- EXERCISE BRIEF
Give every entry again precisely as it appears.

- AVAILABLE DATA
· · · ·
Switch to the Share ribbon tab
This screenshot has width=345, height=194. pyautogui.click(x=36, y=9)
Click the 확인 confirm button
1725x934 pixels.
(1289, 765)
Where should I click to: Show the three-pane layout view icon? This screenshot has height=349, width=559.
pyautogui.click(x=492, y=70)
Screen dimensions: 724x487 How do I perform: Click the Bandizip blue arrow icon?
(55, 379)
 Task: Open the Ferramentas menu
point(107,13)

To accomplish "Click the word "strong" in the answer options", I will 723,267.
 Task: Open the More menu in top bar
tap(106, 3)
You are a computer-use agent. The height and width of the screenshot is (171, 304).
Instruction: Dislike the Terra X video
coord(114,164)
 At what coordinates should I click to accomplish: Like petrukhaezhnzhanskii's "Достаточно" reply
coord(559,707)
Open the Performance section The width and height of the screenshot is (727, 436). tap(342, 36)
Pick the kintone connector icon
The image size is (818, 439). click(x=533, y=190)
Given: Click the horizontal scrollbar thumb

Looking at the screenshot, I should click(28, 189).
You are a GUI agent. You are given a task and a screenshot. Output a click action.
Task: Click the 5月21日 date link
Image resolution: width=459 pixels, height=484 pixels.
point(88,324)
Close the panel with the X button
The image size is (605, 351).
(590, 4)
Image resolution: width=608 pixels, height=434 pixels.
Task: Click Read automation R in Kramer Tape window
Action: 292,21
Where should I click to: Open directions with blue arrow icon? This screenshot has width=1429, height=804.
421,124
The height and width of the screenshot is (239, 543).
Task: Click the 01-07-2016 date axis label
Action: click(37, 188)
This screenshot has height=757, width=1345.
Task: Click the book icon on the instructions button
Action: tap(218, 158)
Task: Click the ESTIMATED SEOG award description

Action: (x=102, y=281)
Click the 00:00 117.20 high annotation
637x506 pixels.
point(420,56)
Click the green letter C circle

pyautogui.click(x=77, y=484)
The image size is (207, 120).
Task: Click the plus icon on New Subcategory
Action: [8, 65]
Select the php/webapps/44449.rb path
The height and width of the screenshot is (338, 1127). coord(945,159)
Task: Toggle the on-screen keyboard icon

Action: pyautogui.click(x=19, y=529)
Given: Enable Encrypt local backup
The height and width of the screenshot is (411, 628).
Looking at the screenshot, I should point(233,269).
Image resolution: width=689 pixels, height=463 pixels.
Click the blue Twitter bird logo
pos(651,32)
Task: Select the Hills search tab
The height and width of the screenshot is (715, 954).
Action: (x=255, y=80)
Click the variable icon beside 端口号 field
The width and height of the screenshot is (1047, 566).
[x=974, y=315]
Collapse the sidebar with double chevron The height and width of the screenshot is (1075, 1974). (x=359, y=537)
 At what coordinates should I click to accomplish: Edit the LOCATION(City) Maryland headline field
· · · ·
- TASK RESULT
Switch to the Share ribbon tab
This screenshot has width=345, height=194. pyautogui.click(x=36, y=9)
Click the 확인 confirm button
1725x934 pixels.
(1289, 765)
Where should I click to: Show the three-pane layout view icon? This screenshot has height=349, width=559.
pyautogui.click(x=492, y=70)
Screen dimensions: 724x487 How do I perform: Click the Bandizip blue arrow icon?
(55, 379)
 Task: Open the Ferramentas menu
point(107,13)

To accomplish "Click the word "strong" in the answer options", I will 723,267.
 Task: Open the More menu in top bar
tap(106, 3)
You are a computer-use agent. The height and width of the screenshot is (171, 304).
Instruction: Dislike the Terra X video
coord(114,164)
 At what coordinates should I click to accomplish: Like petrukhaezhnzhanskii's "Достаточно" reply
coord(559,707)
Open the Performance section The width and height of the screenshot is (727, 436). tap(342, 36)
Pick the kintone connector icon
The image size is (818, 439). click(x=533, y=190)
Given: Click the horizontal scrollbar thumb

Looking at the screenshot, I should click(28, 189).
You are a GUI agent. You are given a task and a screenshot. Output a click action.
Task: Click the 5月21日 date link
Image resolution: width=459 pixels, height=484 pixels.
point(88,324)
Close the panel with the X button
The image size is (605, 351).
(590, 4)
Image resolution: width=608 pixels, height=434 pixels.
Task: Click Read automation R in Kramer Tape window
Action: 292,21
Where should I click to: Open directions with blue arrow icon? This screenshot has width=1429, height=804.
421,124
The height and width of the screenshot is (239, 543).
Task: Click the 01-07-2016 date axis label
Action: click(37, 188)
This screenshot has height=757, width=1345.
Task: Click the book icon on the instructions button
Action: tap(218, 158)
Task: Click the ESTIMATED SEOG award description

Action: (x=102, y=281)
Click the 00:00 117.20 high annotation
637x506 pixels.
point(420,56)
Click the green letter C circle

pyautogui.click(x=77, y=484)
The image size is (207, 120).
Task: Click the plus icon on New Subcategory
Action: [8, 65]
Select the php/webapps/44449.rb path
The height and width of the screenshot is (338, 1127). coord(945,159)
Task: Toggle the on-screen keyboard icon

Action: pyautogui.click(x=19, y=529)
Given: Enable Encrypt local backup
The height and width of the screenshot is (411, 628).
Looking at the screenshot, I should point(233,269).
Image resolution: width=689 pixels, height=463 pixels.
Click the blue Twitter bird logo
pos(651,32)
Task: Select the Hills search tab
The height and width of the screenshot is (715, 954).
Action: (x=255, y=80)
Click the variable icon beside 端口号 field
The width and height of the screenshot is (1047, 566).
[x=974, y=315]
Collapse the sidebar with double chevron The height and width of the screenshot is (1075, 1974). (x=359, y=537)
 At what coordinates should I click to accomplish: Edit the LOCATION(City) Maryland headline field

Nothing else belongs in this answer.